═════ SELECTION

The NDP believes fundamentally in lowering the donation that people can make to $1,000. Sadly, in the amendments before us, the Senate has deemed it in its infinite unelected wisdom to change that to $2,000. I know this was something the Liberal Party preferred. I think most people would agree that $1,000 is fine and reasonable. We would like to see that amendment defeated. No constituent of mine has called me to ask me to ensure the donation limit is increased from $1,000 to $2,000. In fact, I would submit that any member of the House could go out and claim that was a good idea in a town hall meeting or in a householder.

The NDP also believes it is important to strengthen the whistleblowing protection in the act. Before I was elected to this place, I worked with many people in the community around whistleblowing. When Bill C-11 was before the House, it was not sufficient. I was delighted to see it was not proclaimed because it was not good legislation, as some might have suggested. In fact, people who had been negatively affected as whistleblowers were adamant. They said we needed to change those parts of the whistleblower protection act to ensure it reflected their concerns. That has been done and I hope we will not tinker with that.

Conflict of interest rules allowing Canadians to make complaints to the new conflict of interest and ethics commissioner is something we have provided by ensuring that positive propositions were added to Bill C-2.

The protection of first nations' rights within the act is something I personally moved through committee to ensure they were not sideswiped by something that was not about them. First nations were almost folded into the equation when they should not have been.

The NDP amended the bill to ensure we not only changed the appointments process, but in effect changed the whole notion of patronage. If there is one thing, as my colleague from Winnipeg has said, we should ensure that the public appointments process remains in the bill.

══════════
═════ MATERIAL

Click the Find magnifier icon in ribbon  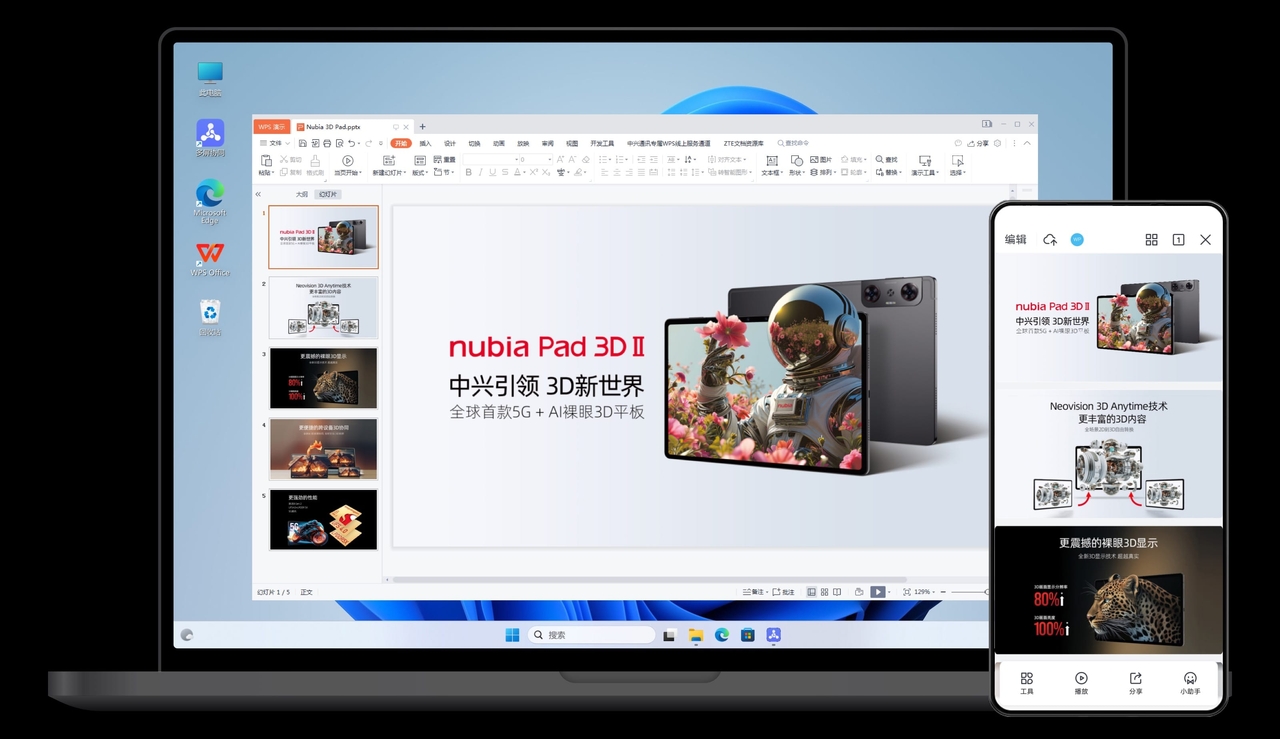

══════════
═════ MATERIAL

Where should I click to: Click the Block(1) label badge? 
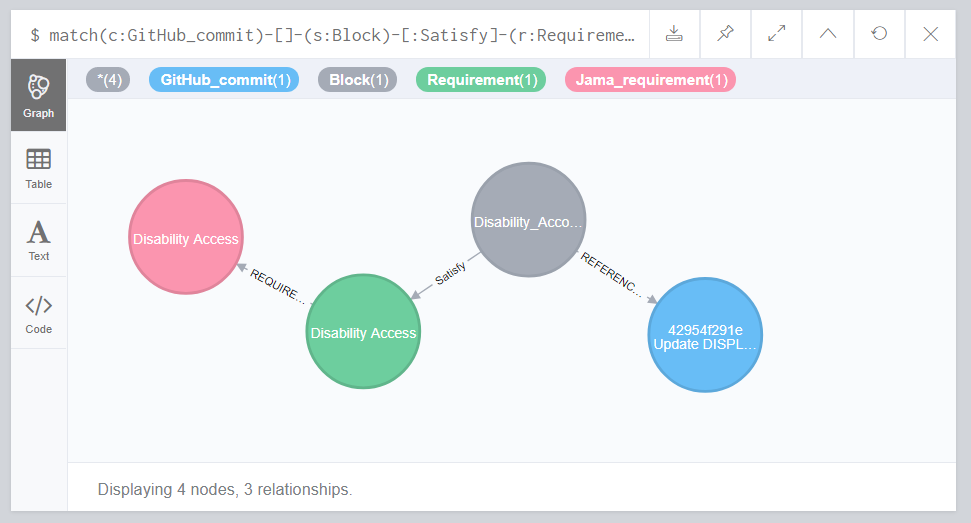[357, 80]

══════════

> **TASK OBJECTIVE**
Please transcribe part of the parliamentary speech, beginning at the words "The protection of" and stopping after "in the bill.".

> **WRITTEN SOLUTION**
The protection of first nations' rights within the act is something I personally moved through committee to ensure they were not sideswiped by something that was not about them. First nations were almost folded into the equation when they should not have been.

The NDP amended the bill to ensure we not only changed the appointments process, but in effect changed the whole notion of patronage. If there is one thing, as my colleague from Winnipeg has said, we should ensure that the public appointments process remains in the bill.